▶ BRANO SCELTO:
>>>

Cass. civ. n. 25081/2024
In tema di sospensione del procedimento con messa alla prova, la riproposizione in giudizio di un'istanza in precedenza rigettata è preclusa, ex art. 464-quater, comma 9, cod. proc. pen., ove avvenuta dopo l'apertura del dibattimento, anche nel caso in cui sia "medio tempore" mutata la persona persona fisica del giudice.
Cass. civ. n. 23934/2024
In tema di sospensione del processo con messa alla prova, il giudizio sull'adeguatezza del programma dev'essere effettuato alla stregua dei parametri di cui all'art. 133, cod. pen., tenendo conto non solo dell'idoneità a favorire il reinserimento sociale dell'imputato, ma anche dell'effettiva corrispondenza alle sue condizioni di vita, attesa la previsione di un risarcimento del danno che, ove possibile, corrisponda al pregiudizio dal predetto recato alla vittima o sia, comunque, espressione del massimo sforzo sostenibile in base alle sue condizioni economiche, verificabili dal giudice ai sensi dell'art. 464-bis, comma 5, cod. proc. pen., sicché è illegittimo il provvedimento di rigetto dell'istanza di ammissione al beneficio per la ritenuta assenza di prova del risarcimento integrale del danno.
Cass. civ. n. 18602/2024
In tema di sospensione del procedimento con messa alla prova, è illegittimo il provvedimento di rigetto della relativa richiesta fondato sulla mancata produzione del programma di trattamento, la cui elaborazione sia stata, comunque, ritualmente chiesta all'ufficio di esecuzione penale, non potendo prescindere la decisione dalla valutazione dell'idoneità di tale programma, che, pertanto, dev'essere elaborato e sottoposto al giudice, salvo che l'accoglimento della richiesta sia precluso, in radice, dalla prognosi sfavorevole in ordine all'astensione dell'imputato dal commettere ulteriori reati.
Cass. civ. n. 13774/2024
In tema di falso documentale, riveste natura di atto pubblico il registro delle presenze della persona ammessa a svolgere il lavoro di pubblica utilità nell'ambito del procedimento di messa alla prova, in quanto il d.m. 8 giugno 2015, n. 88 prevede espressamente, all'art. 3, che tale registro sia istituito per attestare in modo analitico il computo delle ore di lavoro effettivamente svolte dall'imputato.
Cass. civ. n. 1792/2024
In tema di sospensione del procedimento con messa alla prova, l'imputato, nel caso in cui il processo regredisca alla fase antecedente l'apertura del dibattimento per il mutamento della persona fisica del giudice, può legittimamente avanzare richiesta di sospensione anche se essa non è già stata formulata davanti al giudice sostituito, in quanto il disposto dell'art. 464-bis cod. proc. pen., diversamente da quello di cui all'art. 491, comma 1, cod. proc. pen. relativo alle questioni preliminari, non collega alcuna preclusione al momento della dichiarazione di apertura "per la prima volta" del dibattimento.

<<<

▶ COMPITI DA SVOLGERE:
1) Trascrivi dalle massime sulla messa alla prova il tratto compreso tra "Cass. civ. n. 13774/2024" e "effettivamente svolte dall'imputato.", estremi inclusi.
2) Prosegui le massime sulla messa alla prova dal punto in cui si interrompono.
Le voci non hanno alcun ruolo in questo lavoro.

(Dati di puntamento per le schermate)
>>>

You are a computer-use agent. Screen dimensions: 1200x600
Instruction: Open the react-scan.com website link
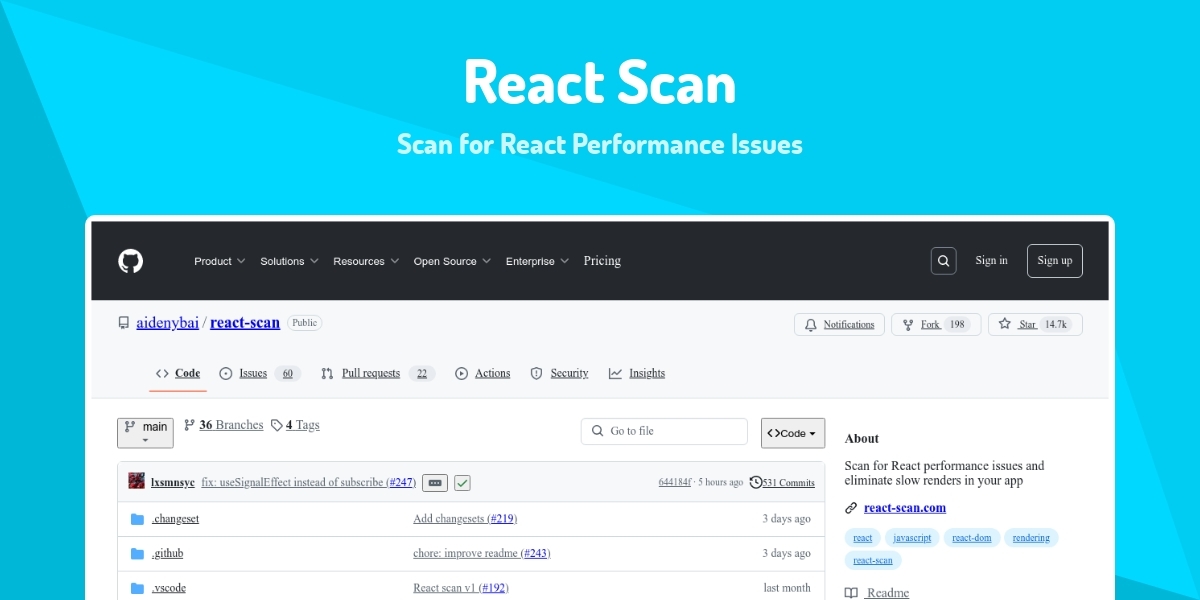click(x=904, y=508)
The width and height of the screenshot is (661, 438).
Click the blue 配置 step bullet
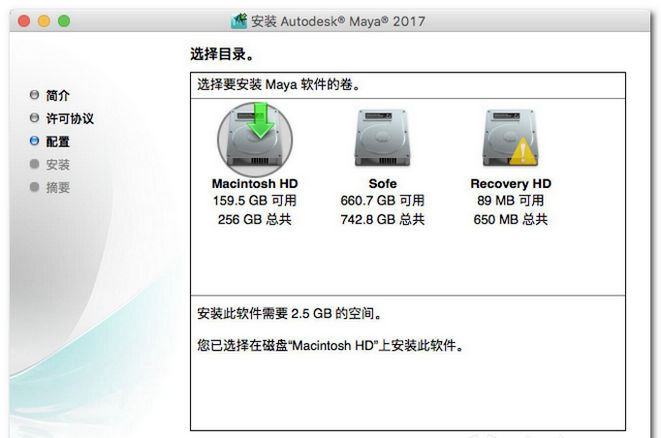[35, 141]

<<<

▶ RISPOSTE SEGUENTI:
1)
Cass. civ. n. 13774/2024
In tema di falso documentale, riveste natura di atto pubblico il registro delle presenze della persona ammessa a svolgere il lavoro di pubblica utilità nell'ambito del procedimento di messa alla prova, in quanto il d.m. 8 giugno 2015, n. 88 prevede espressamente, all'art. 3, che tale registro sia istituito per attestare in modo analitico il computo delle ore di lavoro effettivamente svolte dall'imputato.

2)
Cass. civ. n. 40848/2023
Il rinvio dell'udienza, disposto d'ufficio dal giudice al fine di consentire l'elaborazione, nei confronti dell'imputato ammesso alla prova, del programma di trattamento da parte dell'Ufficio di esecuzione penale esterna, non determina la sospensione del decorso dei termini di prescrizione, trattandosi di differimento non dovuto ad esigenze attinenti alla acquisizione di elementi di prova o al riconoscimento di termini a difesa ai sensi dell'art. 159, comma primo, n. 3, cod. pen.
Cass. civ. n. 24321/2023
Il decreto di giudizio immediato conseguente ad opposizione a decreto penale di condanna va legittimamente notificato al solo imputato e non anche al suo difensore, dovendo solo il primo essere posto a conoscenza dell'imputazione e della facoltà di richiedere riti alternativi ed essendo prevista, per il secondo, unicamente la notifica dell'avviso della data fissata per il giudizio.
Cass. civ. n. 22141/2023
In caso di esito negativo della messa alla prova, disposta a seguito dell'opposizione al decreto penale con richiesta di sospensione del procedimento, il giudice non deve dichiarare l'esecutività del decreto opposto, ma disporre la prosecuzione del processo nelle forme ordinarie, mediante emissione di decreto di giudizio immediato.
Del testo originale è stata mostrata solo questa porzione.